* **WORK INSTRUCTION**
The output is the line containing "You are a GUI" plus every later line down to the end of the listing below, copied exactly. No pictures belong in it.

* **DATA FOR REVIEW**
========================

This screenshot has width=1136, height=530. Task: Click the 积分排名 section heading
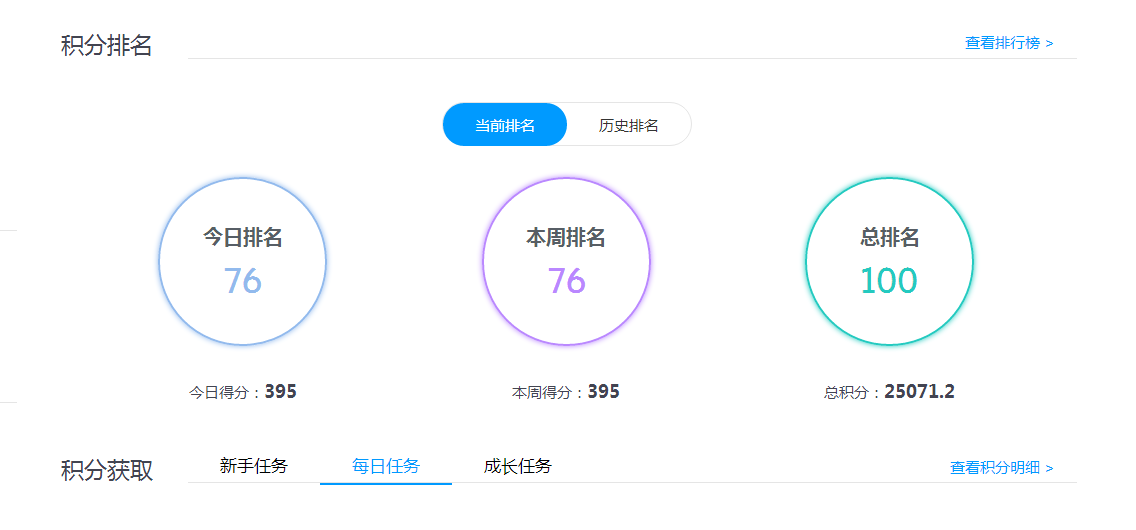106,46
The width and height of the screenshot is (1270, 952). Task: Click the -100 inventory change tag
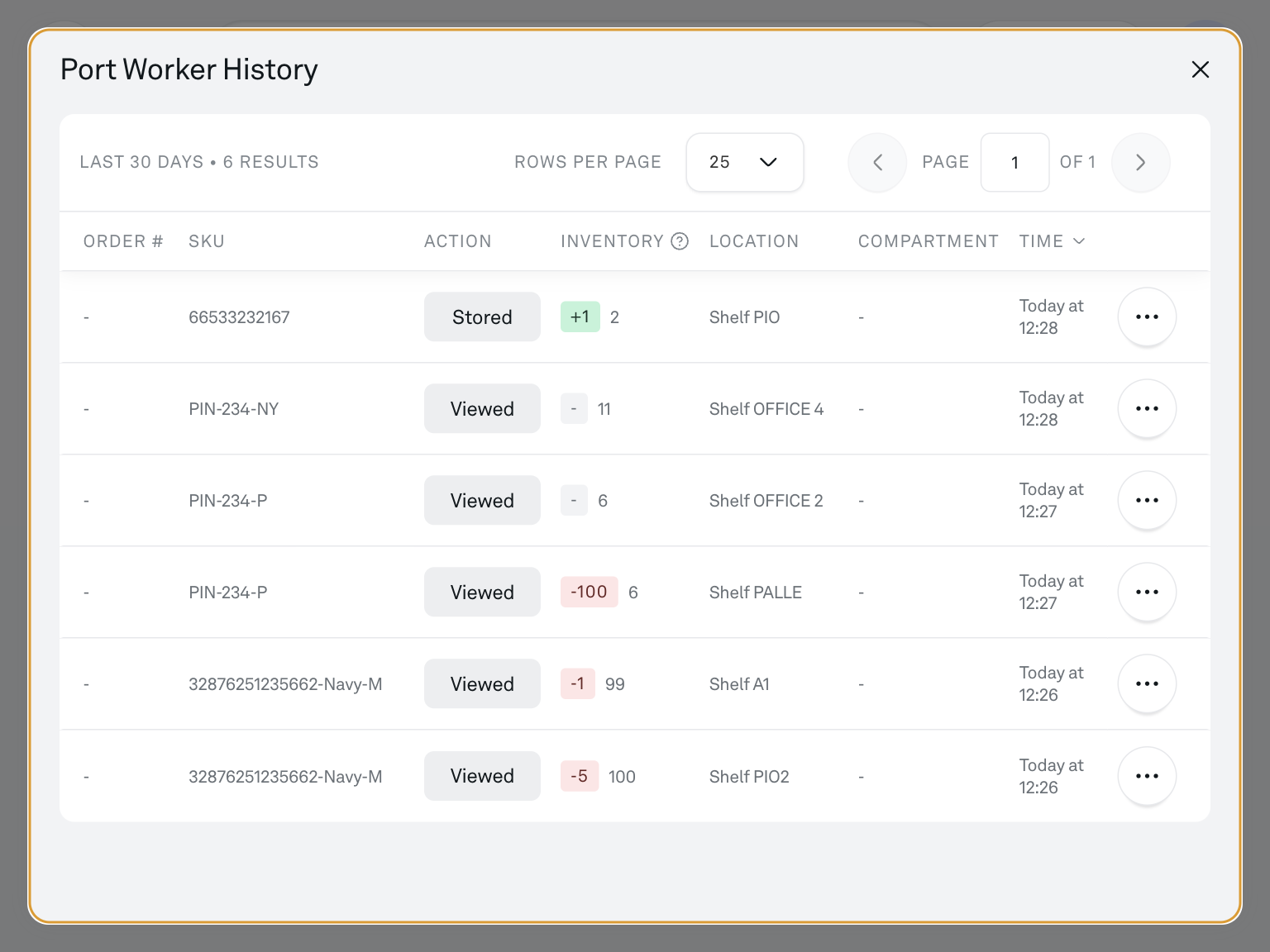[x=589, y=592]
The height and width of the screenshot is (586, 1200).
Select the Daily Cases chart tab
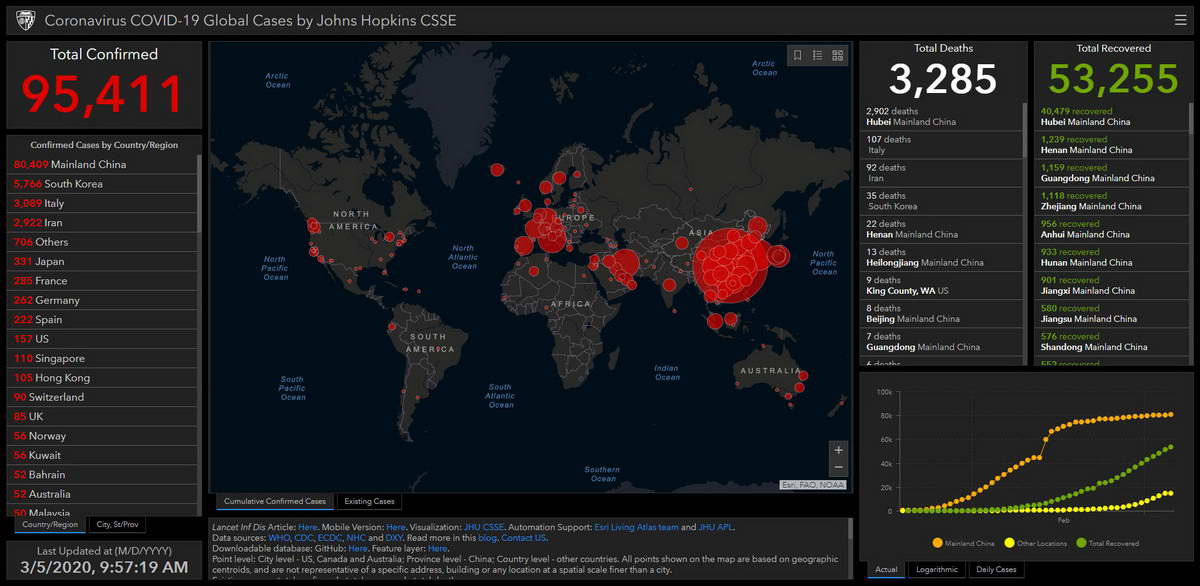[995, 570]
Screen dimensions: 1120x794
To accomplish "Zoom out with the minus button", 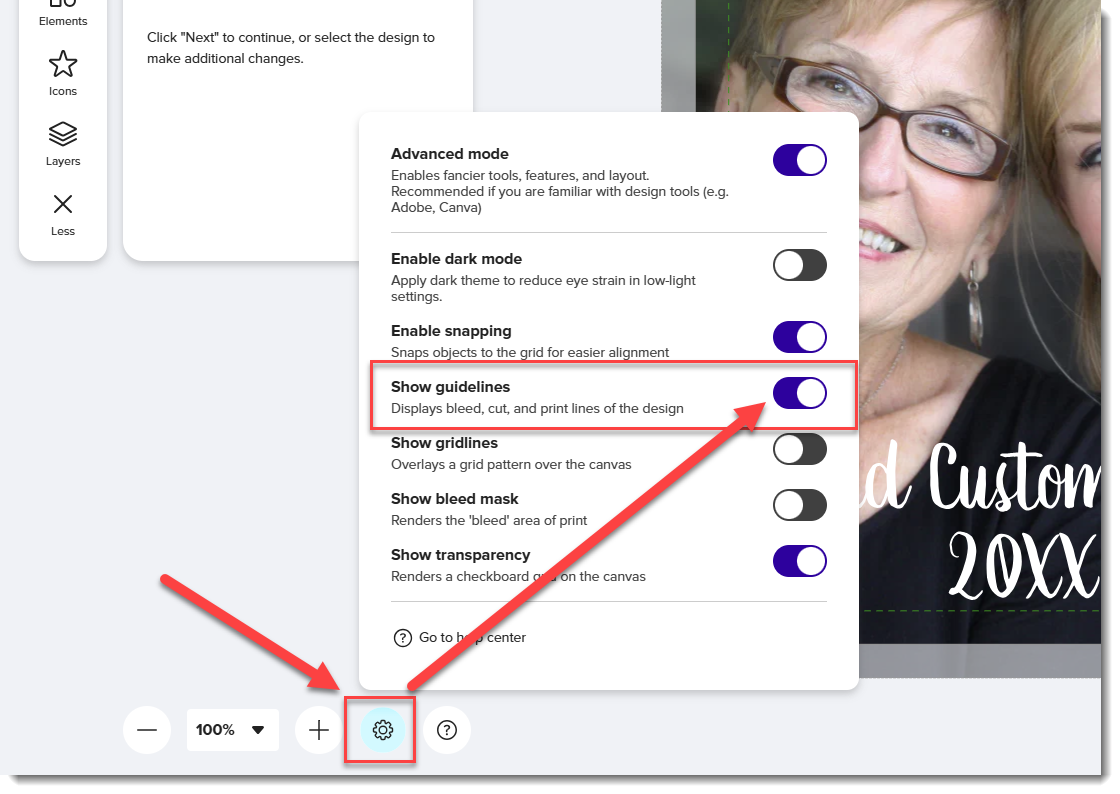I will 147,730.
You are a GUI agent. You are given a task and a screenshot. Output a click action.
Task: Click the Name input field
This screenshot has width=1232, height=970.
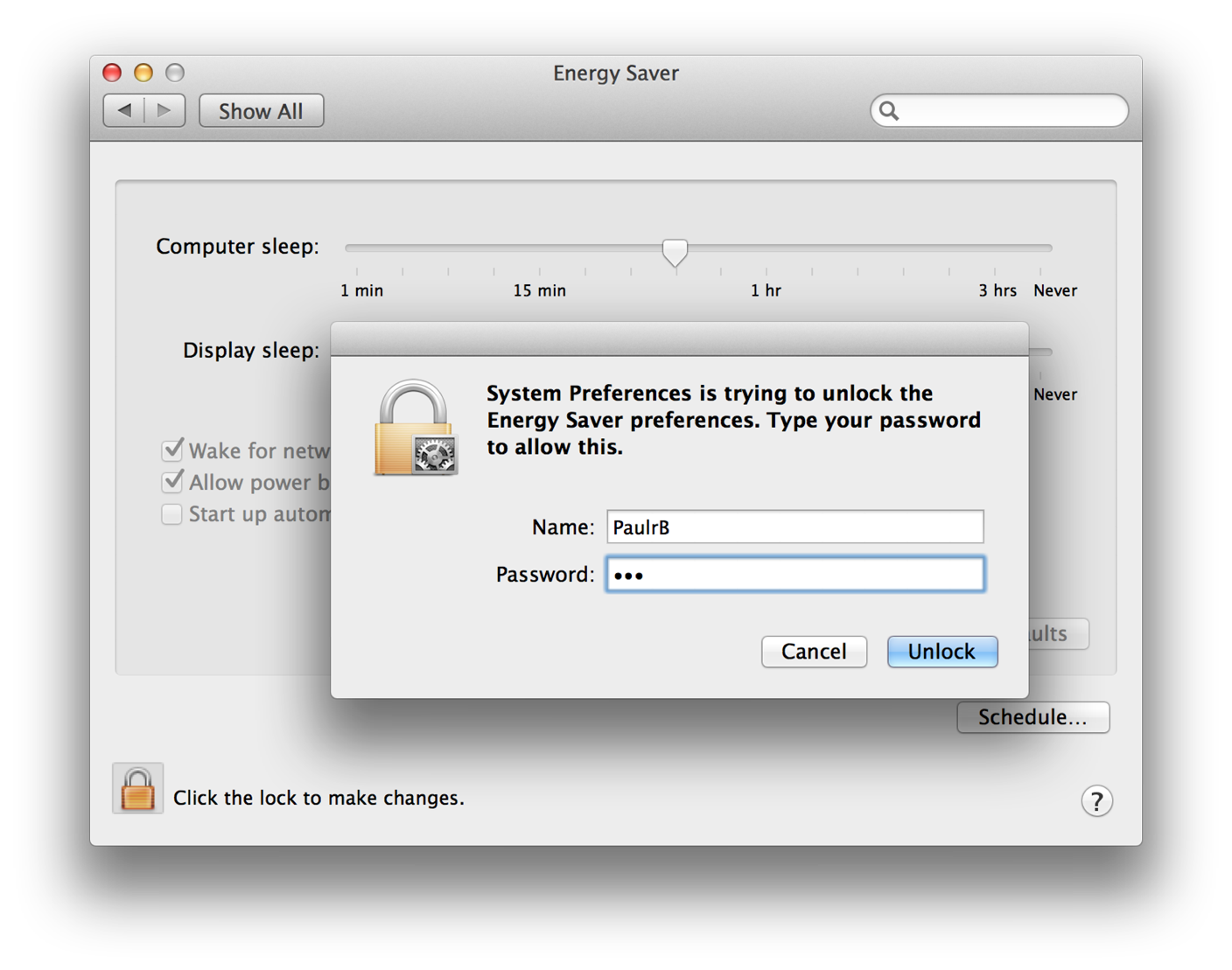794,526
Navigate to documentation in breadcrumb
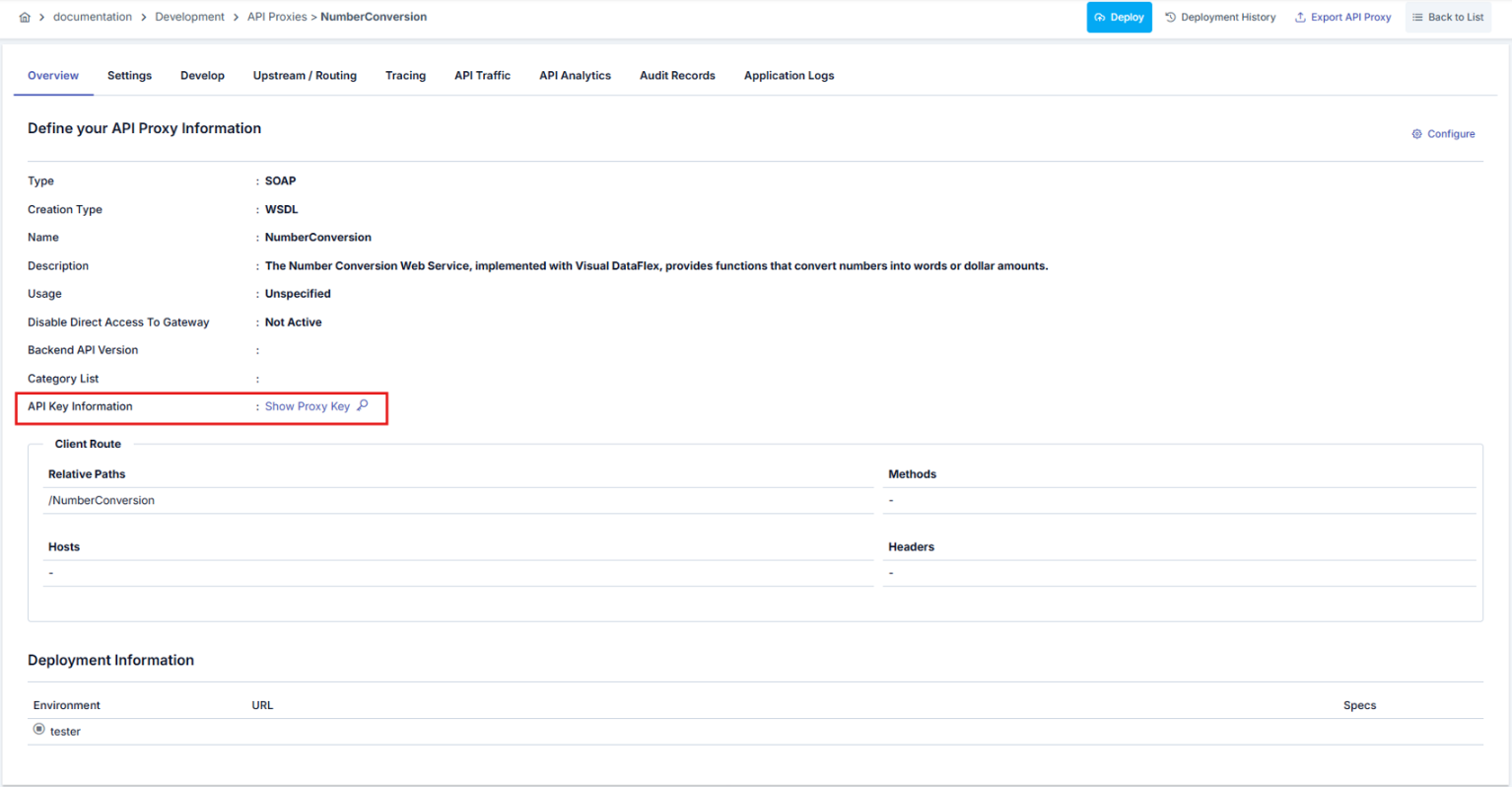Viewport: 1512px width, 787px height. [x=93, y=18]
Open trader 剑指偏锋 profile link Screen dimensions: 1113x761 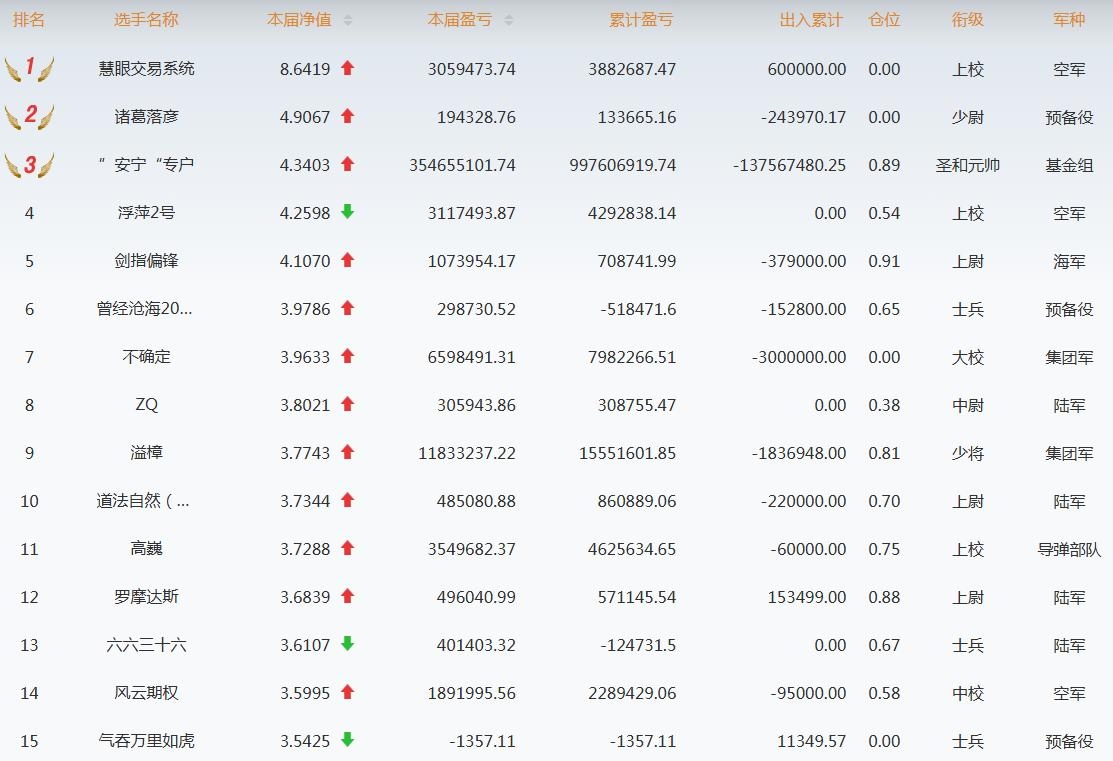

========================

* **ANSWER BELOW**
You are a GUI agent. You are given a task and a screenshot. Output a click action.
Task: Click the Name input field
This screenshot has width=1232, height=970.
794,526
Navigate to documentation in breadcrumb
Viewport: 1512px width, 787px height. [x=93, y=18]
Open trader 剑指偏锋 profile link Screen dimensions: 1113x761 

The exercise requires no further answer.